5. Droopy seedlings.
Too much water. It causes the roots to drown and not be able to absorb oxygen.
Solution- Don’t over saturate when watering and don’t start seeds in potting mix
6. curled crispy leaves.
A few hours without water is enough to hinder a seedlings growth, an entire day is enough to have the leaves curl up and go brown and crispy at the edges.
Solution– To help increase the time between watering mix your soil with vermiculite to increase water retention and be sure to water everyday, the best time to water in the morning.
7. Yellow or brown leaves
Warm temperatures (21 to 25 degrees C) are ideal for seed germination, but tender seedlings can overheat from high-intensity lighting, lack of ventilation, or other reasons, causing the leaves to burn at the edges.

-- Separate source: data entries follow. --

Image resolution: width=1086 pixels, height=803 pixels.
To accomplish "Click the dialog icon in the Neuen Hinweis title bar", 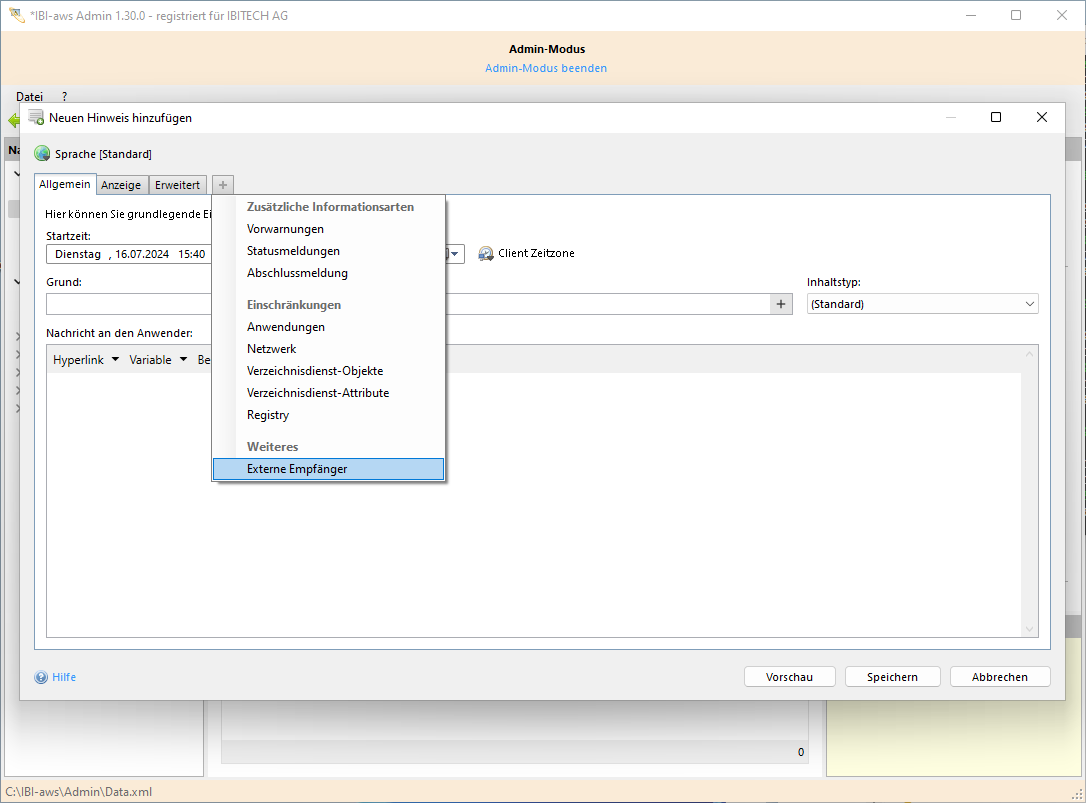I will pos(36,117).
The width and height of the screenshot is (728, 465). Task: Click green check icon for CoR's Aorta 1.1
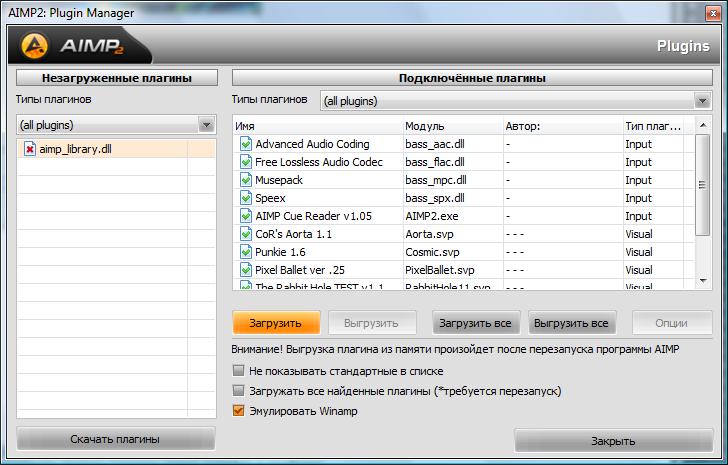pos(245,234)
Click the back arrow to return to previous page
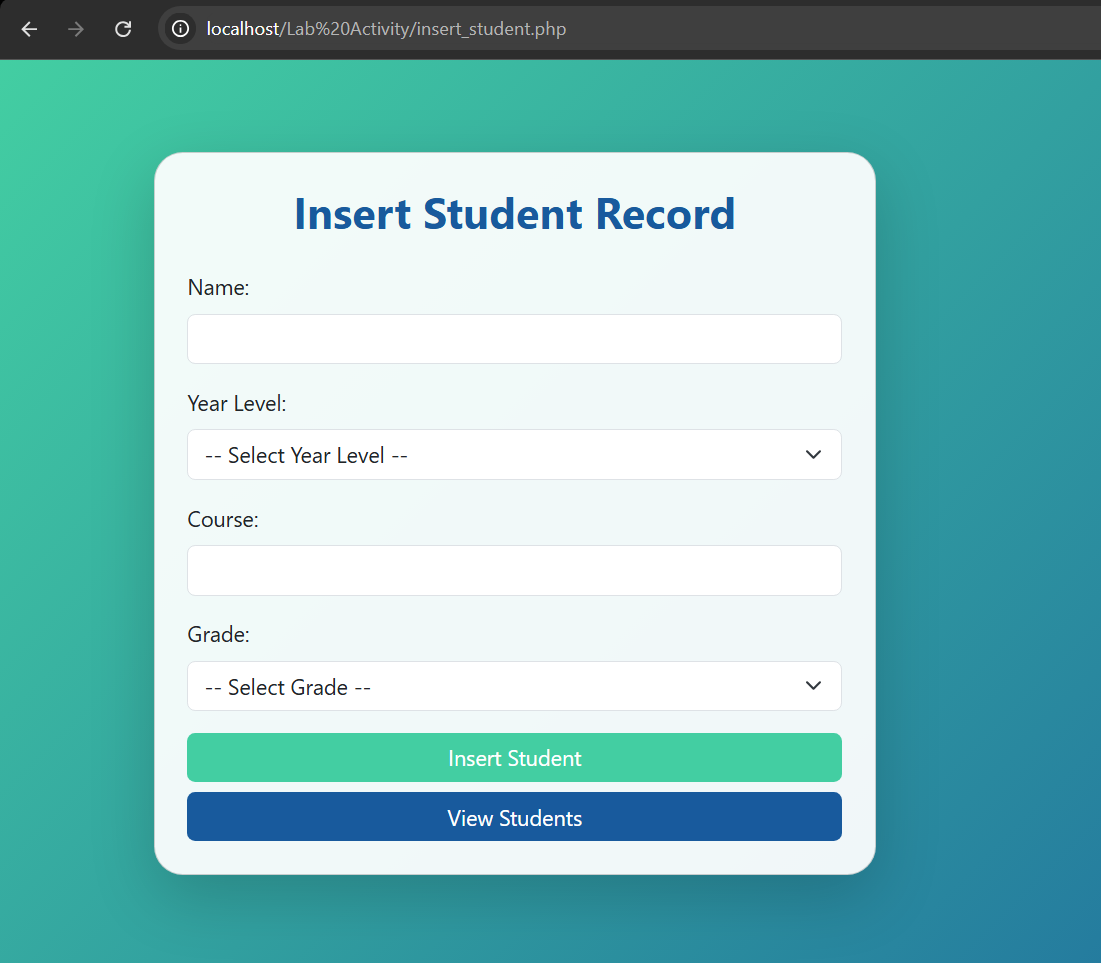Viewport: 1101px width, 963px height. [29, 29]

Solution– Keep your indoor garden around 65 degrees F while the seedlings are getting established. Leave a fan blowing gently around the seedlings to bring in fresh air and prevent stagnant air from heating up.
8. pale or yellow streaked leaves, and stalled growth.
a seed has all the food it needs during the first growth, but once it drops it’s first leaves and grows it’s true leaves your in charge of feeding it. pale or yellow streaked leaves, means you seedings is lacking nitrogen a critical element.
Solution – have on hand a nitrogen rich fertilizer (once with seaweed is really good) to spray your seedlings with once per week.
9. purple or reddish leaves and stalled growth
phosphorus is an essential element, and if you don’t have enough, you can have stunted growth and redish or purple veins in the leaves of your seedlings.
solution- Have on hand a phosphorus rich fertilizer, note they come in two types, soil or hydropnics, so choose which one you need as they have different pH levels. (you can also use burned cucumber skins! )
10. Black mould or yellow spots or both, on your first set of leaves
White flies are pests in most gardens.
The white flies suck out sap from leaves, if they suck out too much for them to digest, they excrete the extra sap as sticky honeydew on the leaves, and that honeydew promotes the the growth of sooty black mould.
solution –the safest way to get rod of white fly for very young seedlings, or at least decrease the numbers is to use sticky traps around the garden, when your seedlings are more established you can use a soap spray or neem oil on the underside of the leaves. spray early in the mornings or in the evenings when it’s cool, to prevent blocking photosynthesis.
these are the most common probems, but hopefully if you are diligent and keep you soil moist when your seeds are germinating, water thoroughly when they are growing there first and second leaves and transplant into healthy soil with lots of sun, you should expect good healthy crops!